Assigned task:
Give back, word for word, the lines in the listing below from the one holding "Click the Email address field" down to the one holding "Task: Select the fifth red rating star", both ends included.

Supplied material:
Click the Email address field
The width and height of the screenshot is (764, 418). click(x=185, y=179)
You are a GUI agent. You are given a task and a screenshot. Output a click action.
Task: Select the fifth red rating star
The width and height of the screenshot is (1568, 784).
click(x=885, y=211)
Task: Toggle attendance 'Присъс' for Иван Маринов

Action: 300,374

* * *

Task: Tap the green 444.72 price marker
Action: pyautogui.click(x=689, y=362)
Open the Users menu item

Task solution:
Click the Email address field
The width and height of the screenshot is (764, 418). click(x=185, y=179)
You are a GUI agent. You are given a task and a screenshot. Output a click action.
Task: Select the fifth red rating star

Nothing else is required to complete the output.